El secretario del Tesoro de EE.UU., Scott Bessent, declaró este jueves que el Ejecutivo ha dado nuevas directrices a los bancos sobre el otorgamiento de préstamos a extranjeros que no cuenten con autorización para trabajar en el país, como parte de su campaña para prevenir el fraude al sistema financiero.
Las nuevas directrices, emitidas por la Oficina del Contralor de la Moneda (OCC), aconsejan a las instituciones financieras identificar, medir, monitorear y controlar los riesgos crediticios otorgados a indocumentados.

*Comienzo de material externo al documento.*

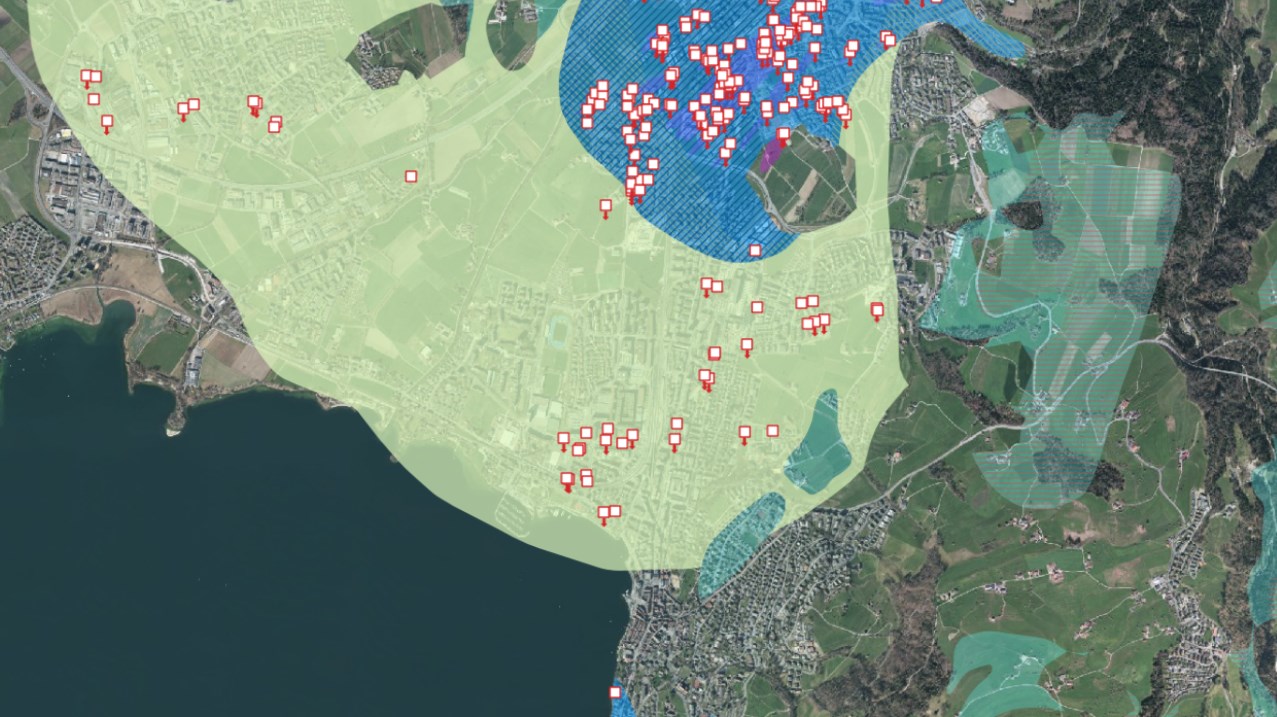Select the square marker left of the solid teal patch

click(772, 431)
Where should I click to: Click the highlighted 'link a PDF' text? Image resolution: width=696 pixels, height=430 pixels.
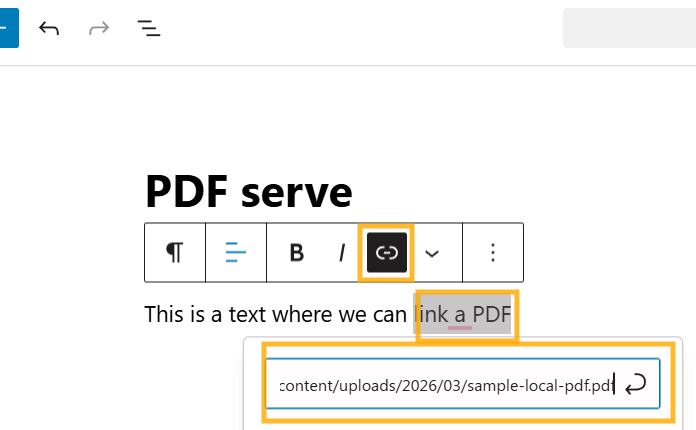(465, 315)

"Esta administración no tolerará el abuso flagrante de nuestro sistema financiero, ni permitirá los riesgos que conlleva extender servicios financieros a extranjeros en situación irregular", dijo Bessent en una reunión con banqueros en Phoenix (Arizona).
El secretario aseguró que Arizona sigue estando "singularmente expuesto" a las repercusiones de la crisis migratoria que afectó la frontera en años pasados.
Sin embargo, explicó que la Administración del presidente Donald Trump ha actuado con rapidez para erradicar el fraude y las tramas financieras perpetradas por personas que se encuentran ilegalmente en Estados Unidos.
“Aquí en Arizona, su vigilancia es especialmente vital”, subrayó el jefe del Tesoro estadounidense en su discurso.
En su llamado a los banqueros a colaborar, el secretario dijo que la Casa Blanca depende de que las instituciones financieras identifiquen y reporten patrones sospechosos antes de que se conviertan en delitos financieros.
En ese sentido, resaltó las directrices emitidas por la Red de Control de Delitos Financieros (FinCEN) para ayudar a las instituciones a identificar esquemas que implican empleo ilegal, intermediarios laborales, empresas fantasma, evasión de impuestos sobre la nómina, robo de identidad y otras formas de explotación financiera.
“Estamos aplicando la misma determinación con la que aseguramos la frontera para proteger nuestro sistema financiero”, aseguró.
La iniciativa hace parte de una orden ejecutiva firmada por el presidente Trump en mayo pasado, la cual instruye al Departamento del Tesoro y a los reguladores bancarios federales a endurecer la supervisión de la actividad financiera vinculada al empleo no autorizado.